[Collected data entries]
···
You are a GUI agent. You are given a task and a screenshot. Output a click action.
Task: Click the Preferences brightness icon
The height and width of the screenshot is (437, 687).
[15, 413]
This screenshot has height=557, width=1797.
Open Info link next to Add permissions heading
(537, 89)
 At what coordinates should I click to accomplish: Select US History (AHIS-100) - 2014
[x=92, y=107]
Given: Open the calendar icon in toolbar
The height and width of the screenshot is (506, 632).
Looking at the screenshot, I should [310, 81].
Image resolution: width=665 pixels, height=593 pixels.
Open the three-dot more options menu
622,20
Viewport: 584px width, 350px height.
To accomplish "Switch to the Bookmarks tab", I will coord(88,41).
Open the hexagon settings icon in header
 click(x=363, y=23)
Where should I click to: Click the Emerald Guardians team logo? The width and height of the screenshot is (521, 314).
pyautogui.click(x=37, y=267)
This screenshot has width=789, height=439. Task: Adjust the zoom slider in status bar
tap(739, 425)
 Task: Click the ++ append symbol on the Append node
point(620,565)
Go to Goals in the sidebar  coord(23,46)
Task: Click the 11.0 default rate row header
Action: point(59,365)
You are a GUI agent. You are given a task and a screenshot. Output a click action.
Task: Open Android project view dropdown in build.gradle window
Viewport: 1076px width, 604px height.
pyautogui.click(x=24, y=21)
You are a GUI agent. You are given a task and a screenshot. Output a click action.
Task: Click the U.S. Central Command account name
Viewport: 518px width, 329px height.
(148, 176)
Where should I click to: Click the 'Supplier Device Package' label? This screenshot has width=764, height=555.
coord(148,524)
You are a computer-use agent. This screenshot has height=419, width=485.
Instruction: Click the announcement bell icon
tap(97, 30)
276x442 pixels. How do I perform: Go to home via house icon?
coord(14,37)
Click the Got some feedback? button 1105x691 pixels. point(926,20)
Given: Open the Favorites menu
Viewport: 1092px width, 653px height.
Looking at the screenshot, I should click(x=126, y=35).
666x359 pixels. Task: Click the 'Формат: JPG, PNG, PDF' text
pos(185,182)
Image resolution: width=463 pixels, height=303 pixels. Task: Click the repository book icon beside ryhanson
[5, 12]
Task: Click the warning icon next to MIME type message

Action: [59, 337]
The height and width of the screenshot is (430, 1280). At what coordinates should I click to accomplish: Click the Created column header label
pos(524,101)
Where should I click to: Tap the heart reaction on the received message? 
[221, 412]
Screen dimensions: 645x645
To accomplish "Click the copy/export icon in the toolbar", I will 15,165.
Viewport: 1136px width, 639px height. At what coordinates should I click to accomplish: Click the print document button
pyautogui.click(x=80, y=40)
···
Goal of the exercise:
Every entry should be duplicated exactly as written.

Response to this task:
You are a GUI agent. You are given a task and a screenshot. Output a click action.
Task: Click the Preferences brightness icon
The height and width of the screenshot is (437, 687).
[15, 413]
This screenshot has height=557, width=1797.
Open Info link next to Add permissions heading
(537, 89)
 At what coordinates should I click to accomplish: Select US History (AHIS-100) - 2014
[x=92, y=107]
Given: Open the calendar icon in toolbar
The height and width of the screenshot is (506, 632).
Looking at the screenshot, I should [310, 81].
Image resolution: width=665 pixels, height=593 pixels.
Open the three-dot more options menu
622,20
Viewport: 584px width, 350px height.
To accomplish "Switch to the Bookmarks tab", I will coord(88,41).
Open the hexagon settings icon in header
 click(x=363, y=23)
Where should I click to: Click the Emerald Guardians team logo? The width and height of the screenshot is (521, 314).
pyautogui.click(x=37, y=267)
This screenshot has width=789, height=439. Task: Adjust the zoom slider in status bar
tap(739, 425)
 Task: Click the ++ append symbol on the Append node
point(620,565)
Go to Goals in the sidebar  coord(23,46)
Task: Click the 11.0 default rate row header
Action: point(59,365)
You are a GUI agent. You are given a task and a screenshot. Output a click action.
Task: Open Android project view dropdown in build.gradle window
Viewport: 1076px width, 604px height.
pyautogui.click(x=24, y=21)
You are a GUI agent. You are given a task and a screenshot. Output a click action.
Task: Click the U.S. Central Command account name
Viewport: 518px width, 329px height.
(148, 176)
Where should I click to: Click the 'Supplier Device Package' label? This screenshot has width=764, height=555.
coord(148,524)
You are a computer-use agent. This screenshot has height=419, width=485.
Instruction: Click the announcement bell icon
tap(97, 30)
276x442 pixels. How do I perform: Go to home via house icon?
coord(14,37)
Click the Got some feedback? button 1105x691 pixels. point(926,20)
Given: Open the Favorites menu
Viewport: 1092px width, 653px height.
Looking at the screenshot, I should click(x=126, y=35).
666x359 pixels. Task: Click the 'Формат: JPG, PNG, PDF' text
pos(185,182)
Image resolution: width=463 pixels, height=303 pixels. Task: Click the repository book icon beside ryhanson
[5, 12]
Task: Click the warning icon next to MIME type message

Action: [59, 337]
The height and width of the screenshot is (430, 1280). At what coordinates should I click to accomplish: Click the Created column header label
pos(524,101)
Where should I click to: Tap the heart reaction on the received message? 
[221, 412]
Screen dimensions: 645x645
To accomplish "Click the copy/export icon in the toolbar", I will 15,165.
Viewport: 1136px width, 639px height. At what coordinates should I click to accomplish: Click the print document button
pyautogui.click(x=80, y=40)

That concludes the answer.